虚弱生産士は今日も死ぬ ―小さな望みは世界を救いました―

山田 武

眷属への天啓



 アイプスル

 激しい闘争を繰り返していたが、俺の本来の目的を忘れてもらっては困る。
 知人たちに、『プログレス』を配る……これが当初の目的だったはずだ。

 順番が多少ズレてはいるが、今のところだいたい順調である。
 だがまあ、『超越者』たちには無用の産物なんだよな。

「知り合いのほとんどが『超越者』だし。配下が居る奴ならともかく、孤独な奴らには嫌がらせにしかならない」

 巷でウワサのアイテムを渡されて、それを自分は使用不可なんだから。
 とはいえ、『辻斬』に渡したようにやりようはある。

 指定した『プログレス』の能力を媒体に落とし込み、それを介すればいいのだ。
 成長しないし、一定の性能しか出せないのだが……それでも能力は強いからな。

「プログレス、アレからどうだ?」

「そうですね……善悪問わず大量の能力が発芽しております。中には人為的な変貌を実行しようとする者も」

「何でもありだからな。魔石による変化よりも、精神を弄る方が速いか?」

「断言はできませんが、その通りですわね。個人のパーソナルを参照して発現させている以上、魔石による能力変質よりも、そちらの方が変動の幅が大きいように感じられます」

 神・世界樹の下、神壇である洞にて。
 世界の認識、そして神々のサプライズにより誕生した俺の眷属神──プログレス。

 メイド姿の彼女は、『SEBAS』と同等の『プログレス』に関する知識を有する。
 なのでその情報を訊きに、俺は直接彼女の下を訪れていた。

「なるほどな……参考になったよ」

「ありがとうございます。あの、ご主人様。少しご相談がございまして……」

「相談? まあ、俺でいいなら聞くけど」

 俺と『SEBAS』、アイプスルなどすべての事情を知っている彼女なので、話をするなら俺ではなく『SEBAS』の方がいいことは重々承知のはず。
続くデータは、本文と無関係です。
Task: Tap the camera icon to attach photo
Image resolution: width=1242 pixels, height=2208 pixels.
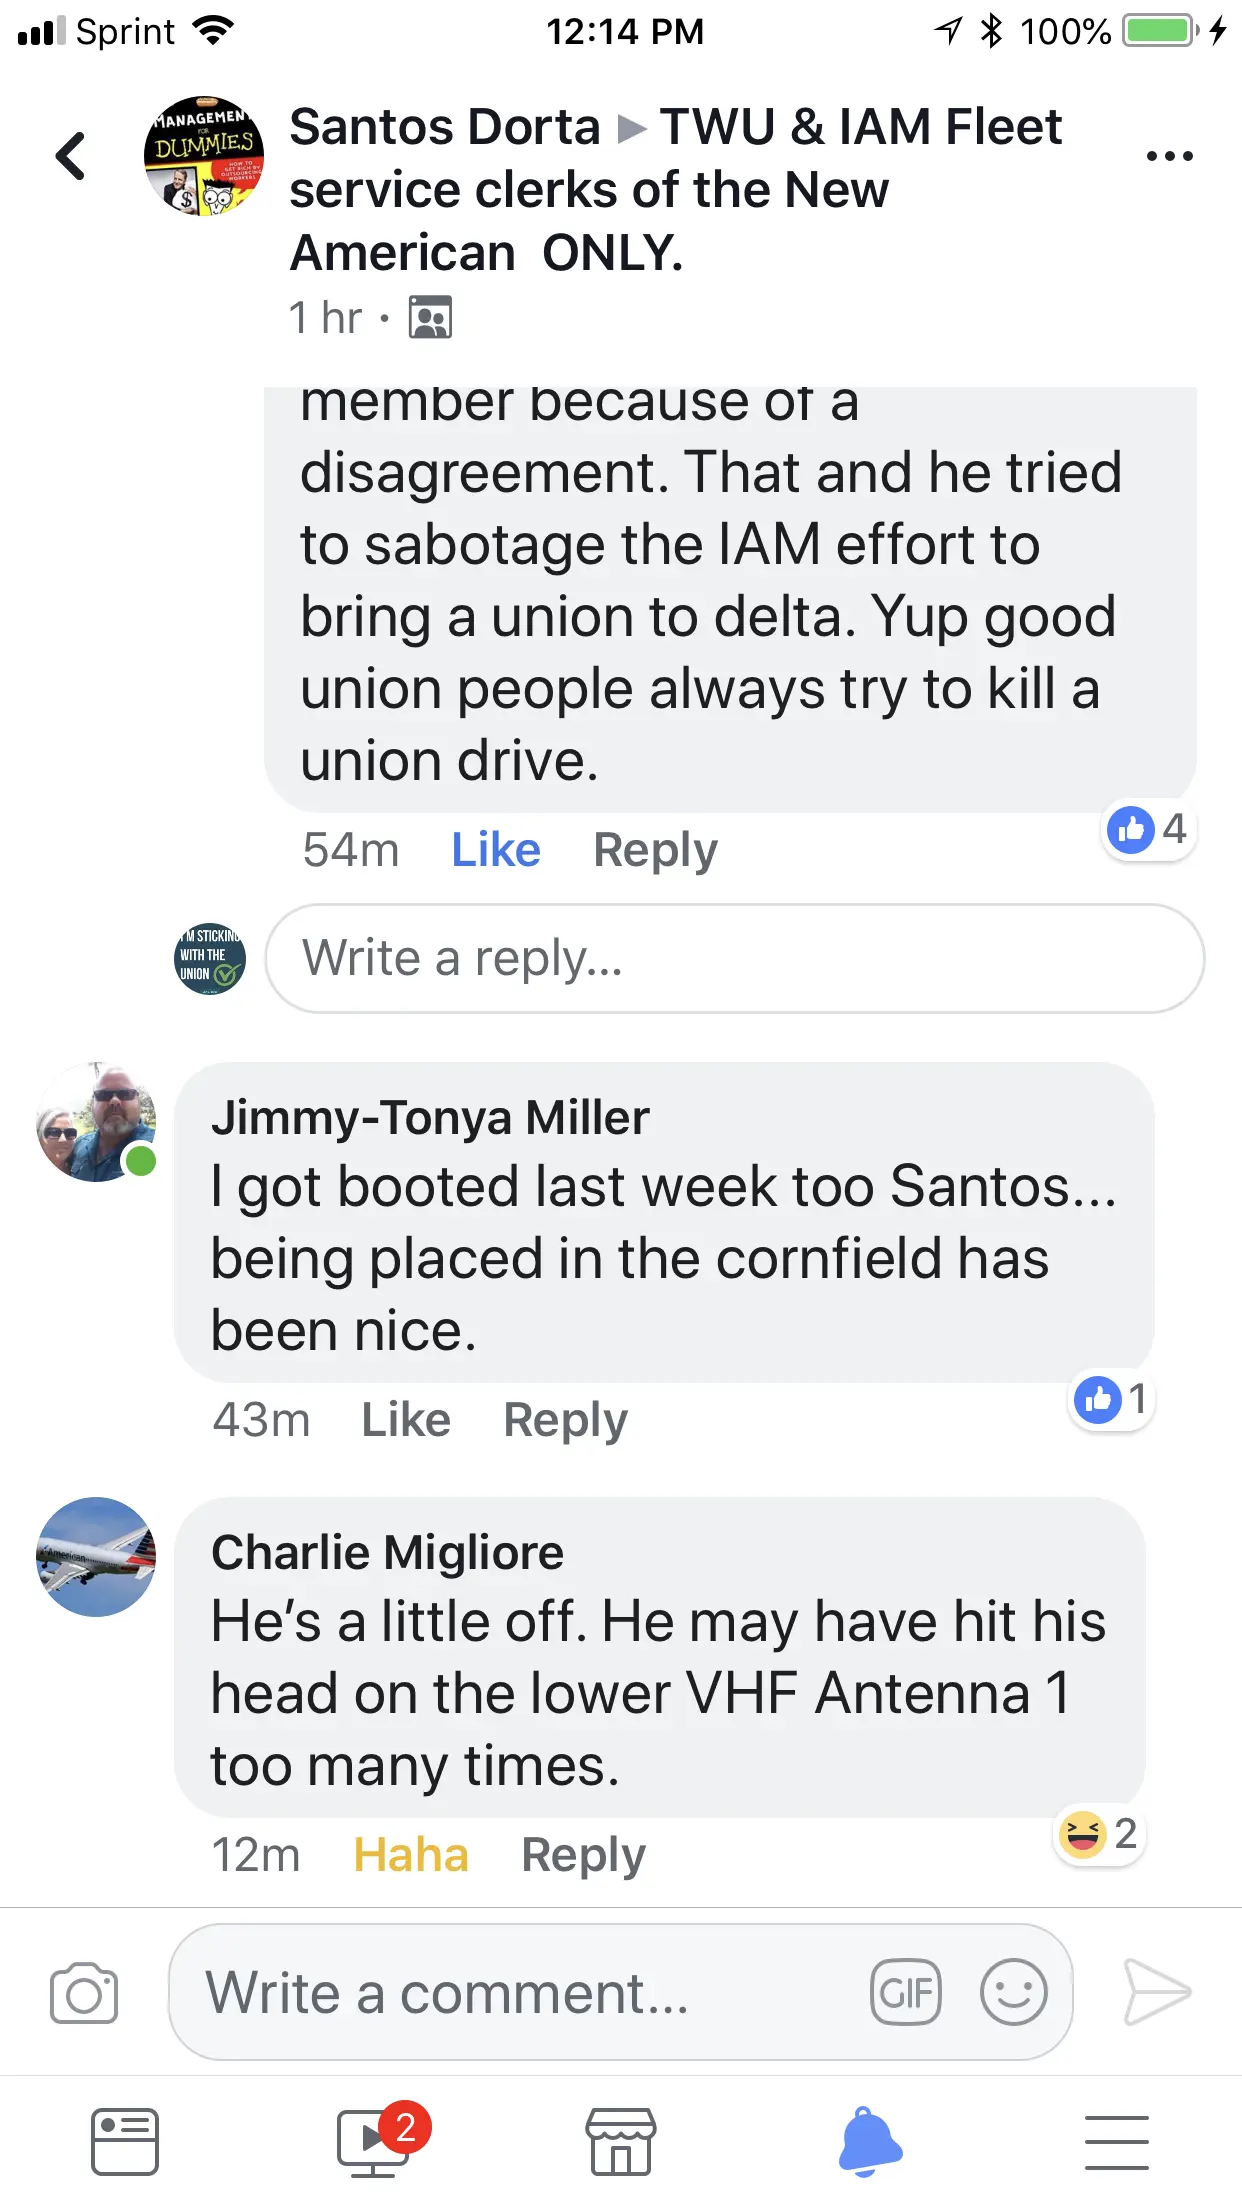Action: coord(84,1993)
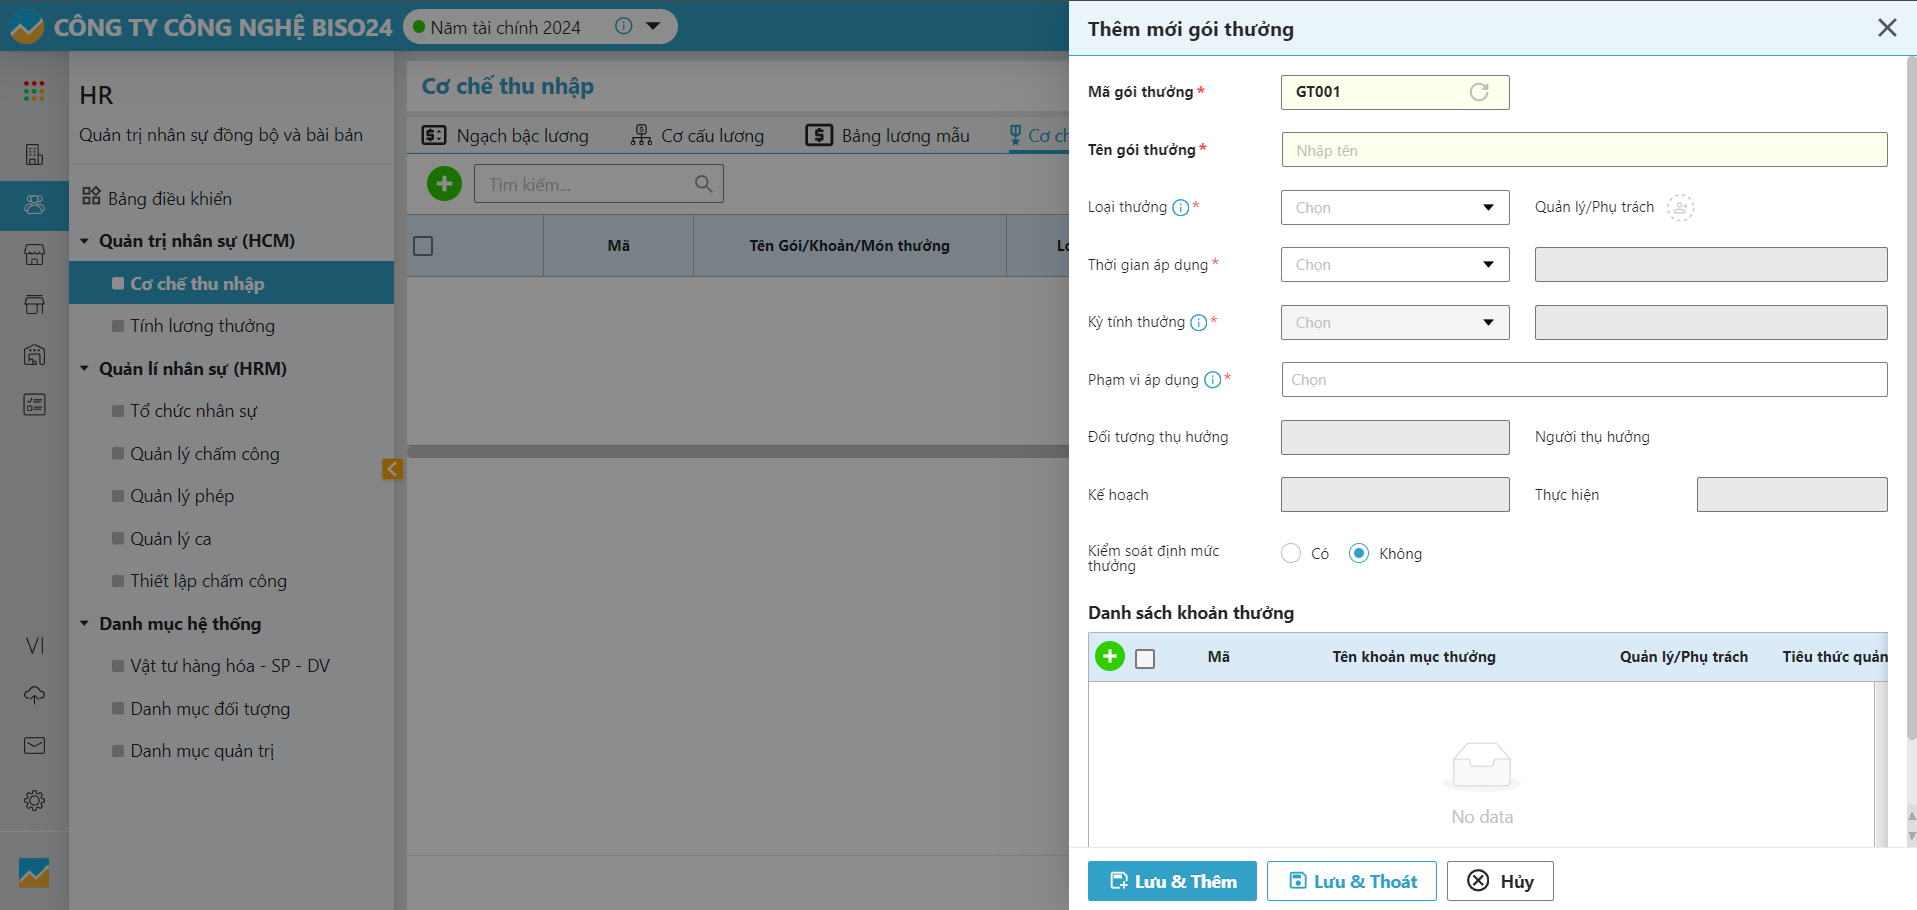Select the Có radio option
The width and height of the screenshot is (1917, 910).
[1291, 554]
 それでも俺を選ぶと言うなら、真剣に答えることにしよう。

「実は……まだ私には、秘められた能力が存在したようなのです!」

「な、ナンダッテー! ……で、詳細を」

「あっ、はい。先日、天啓を授かりました。曰く、『マスターを冠する能力を集めよ、さすれば新たなる力を授けん……ぷぷっ、どうどう、これって結構神様っぽくない?』とのことです」

「……後半、止め忘れた録音みたいだな。けど、マスター系か。難易度が結構高いな」

 無数に存在する『プログレス』の中でも、特に何らかの概念に特化した能力たち。
 その能力名であったり、派生した能力だったりとバラバラなんだけど。

 前に『SEBAS』と話をしたとき、発言者の数は十指にも満たなかった。
 集めろと言われてもな……いろんな意味でハードルが高いのである。